# Instruction:
Tally the lines of the listing below that contain the string "Lidl", matching case exactly, and state only the number.

# Rows:
● ● ● ● ● ● ●

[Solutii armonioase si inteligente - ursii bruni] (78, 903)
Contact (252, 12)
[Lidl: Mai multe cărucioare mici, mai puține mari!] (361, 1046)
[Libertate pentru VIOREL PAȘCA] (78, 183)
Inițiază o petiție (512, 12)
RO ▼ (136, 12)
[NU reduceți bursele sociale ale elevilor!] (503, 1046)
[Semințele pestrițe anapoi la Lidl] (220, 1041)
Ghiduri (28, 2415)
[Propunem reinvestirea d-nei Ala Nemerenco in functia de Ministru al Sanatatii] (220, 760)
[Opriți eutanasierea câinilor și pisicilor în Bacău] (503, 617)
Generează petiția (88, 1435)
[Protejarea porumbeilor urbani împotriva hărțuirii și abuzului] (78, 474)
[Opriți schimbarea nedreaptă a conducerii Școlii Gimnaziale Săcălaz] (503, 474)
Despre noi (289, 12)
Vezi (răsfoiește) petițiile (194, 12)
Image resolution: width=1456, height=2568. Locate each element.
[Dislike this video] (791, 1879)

● ● ● ● ● ● ●

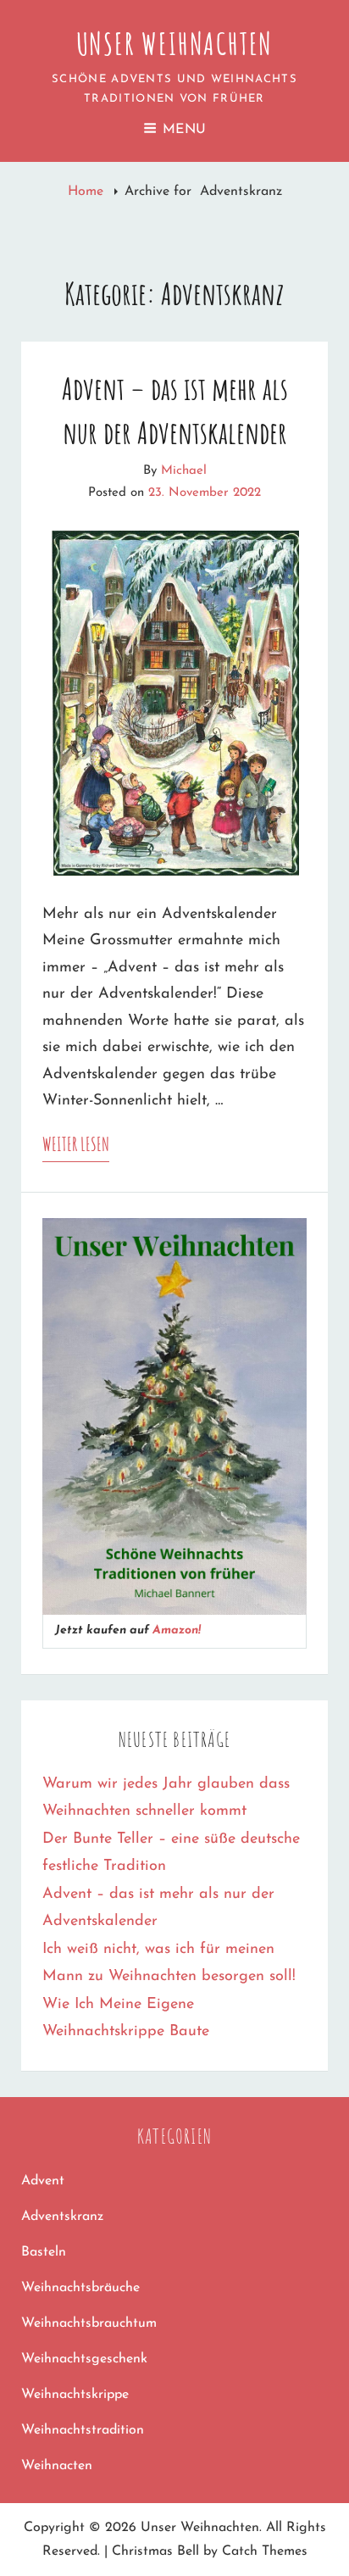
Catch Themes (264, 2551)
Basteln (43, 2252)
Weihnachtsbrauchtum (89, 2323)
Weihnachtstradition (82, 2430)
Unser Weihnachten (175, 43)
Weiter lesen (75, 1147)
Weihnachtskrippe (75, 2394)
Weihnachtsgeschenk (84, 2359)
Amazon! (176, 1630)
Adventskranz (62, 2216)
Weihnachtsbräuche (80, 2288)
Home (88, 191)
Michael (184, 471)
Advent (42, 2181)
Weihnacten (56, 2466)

● ● ● ● ● ● ●

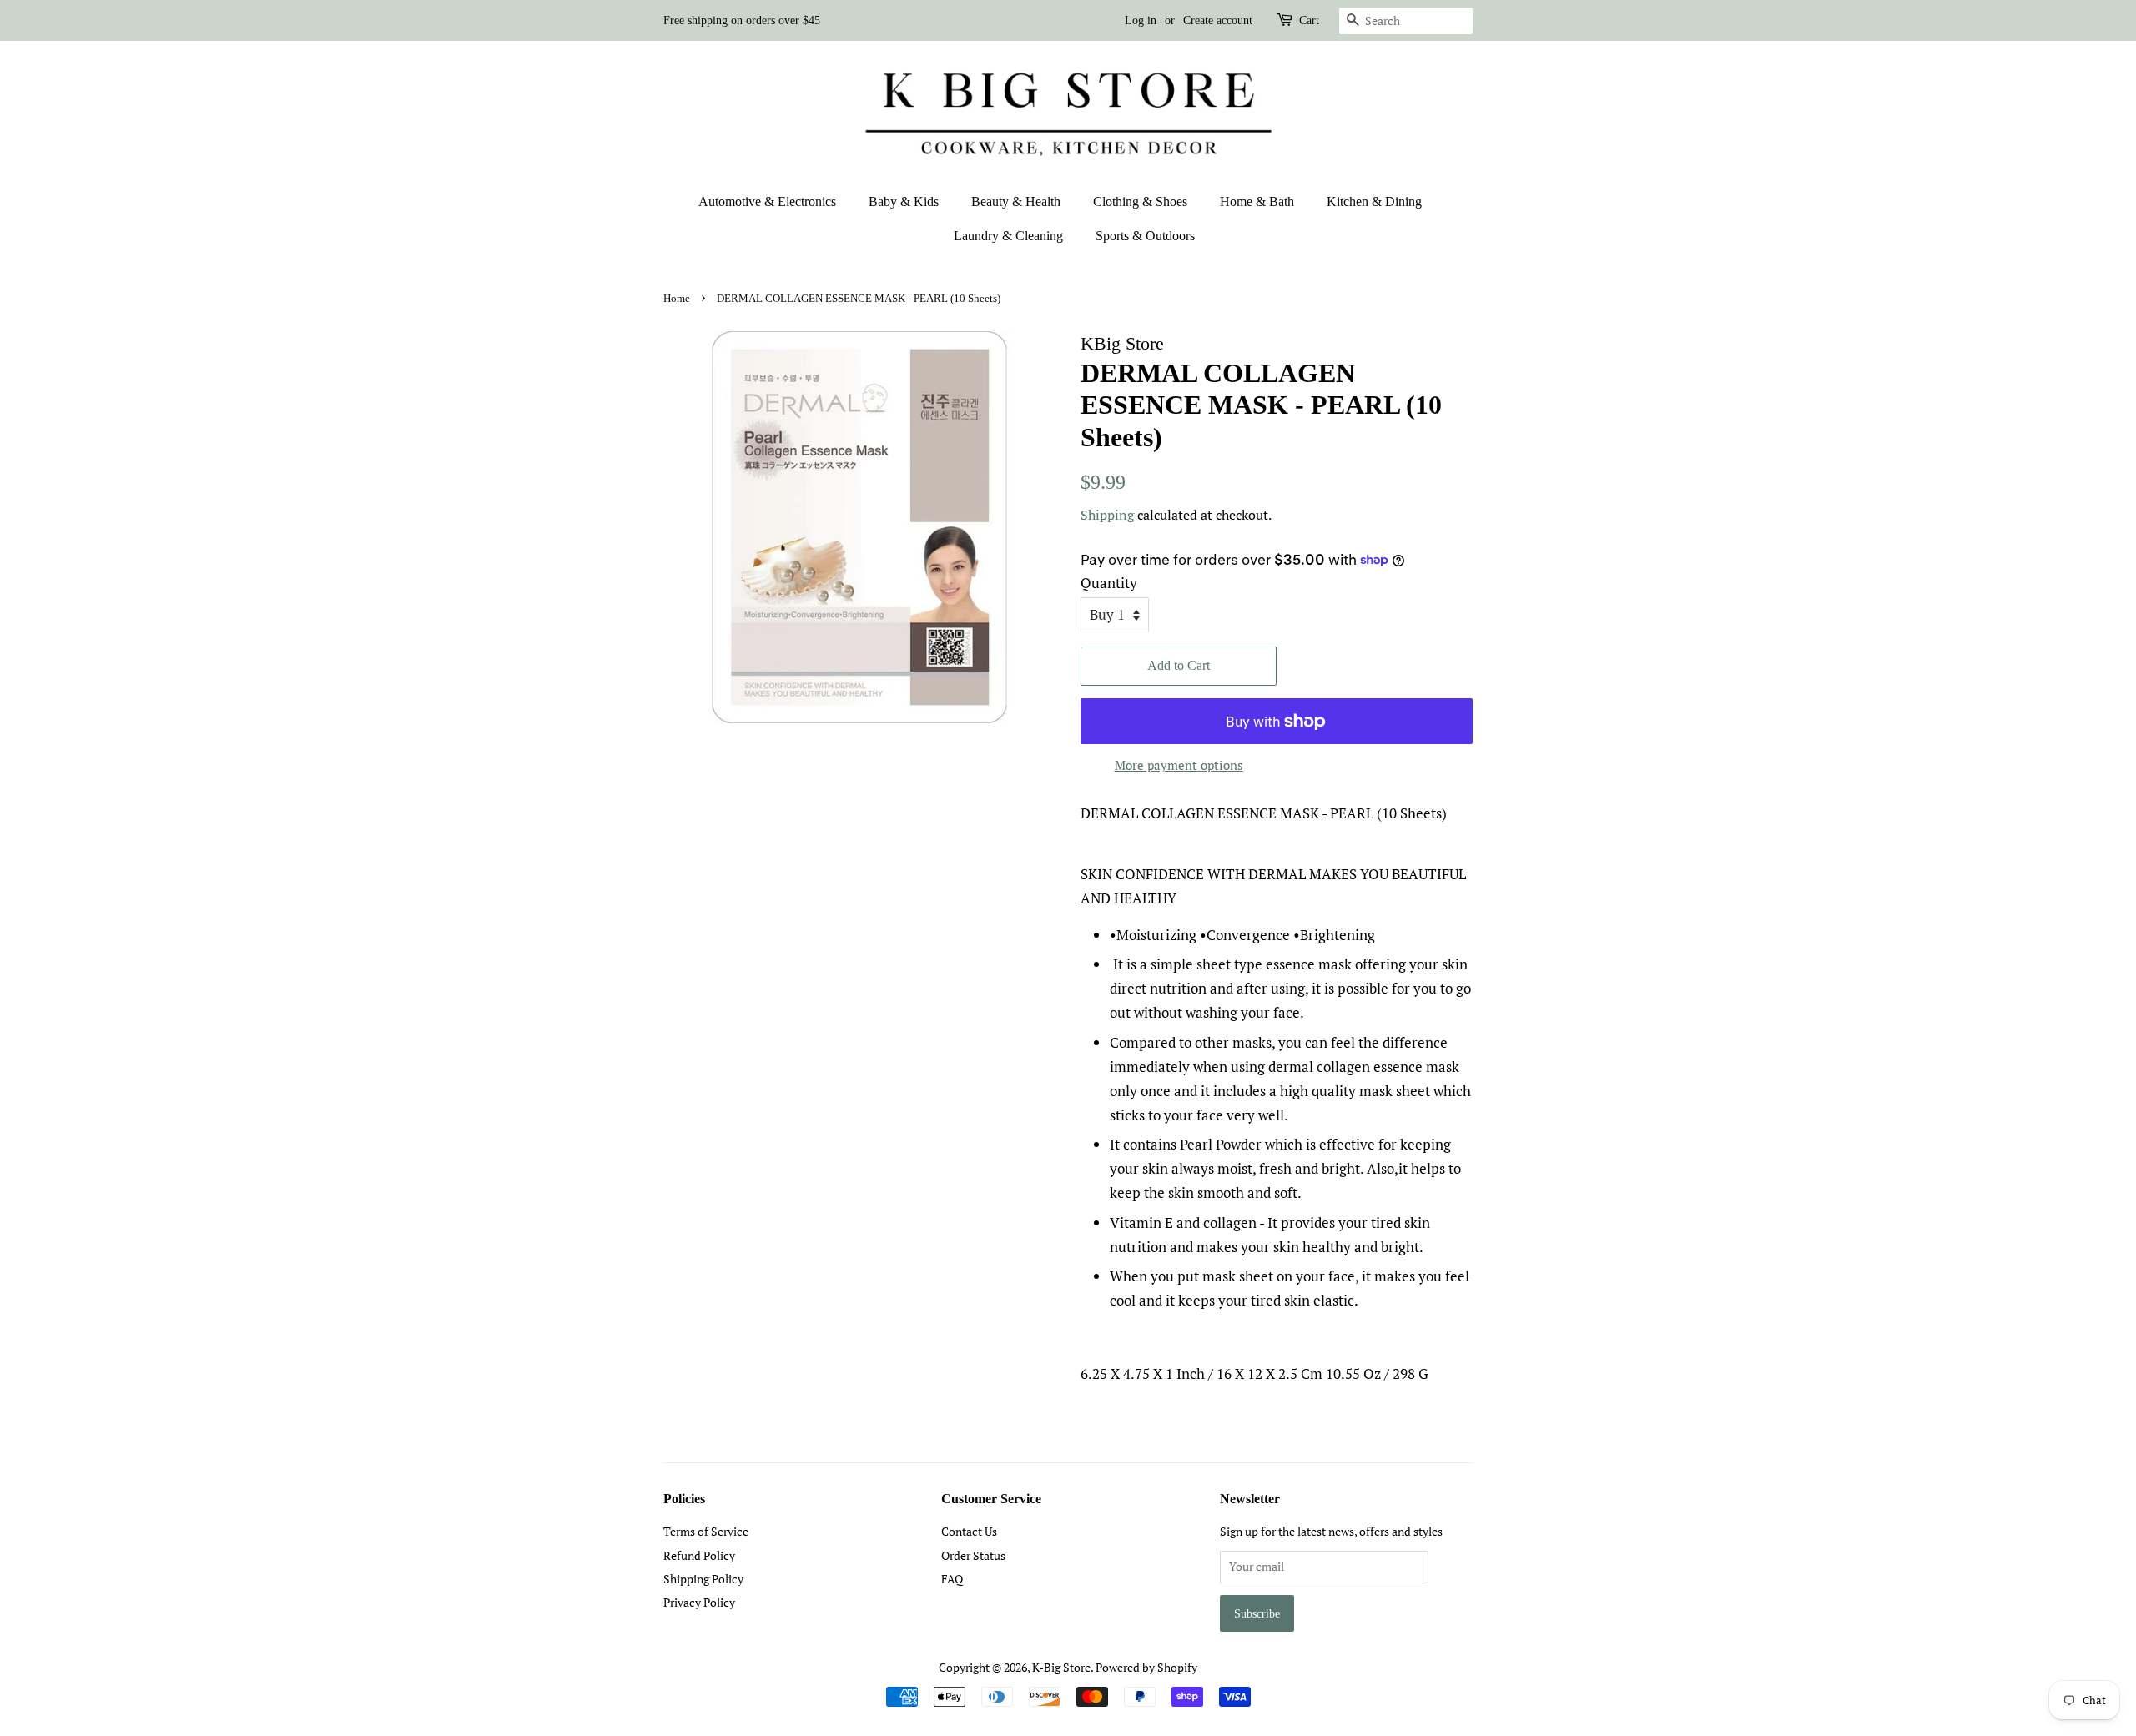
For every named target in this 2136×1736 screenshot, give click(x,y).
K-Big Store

● ● ● ● ● ● ●

# Final result:
2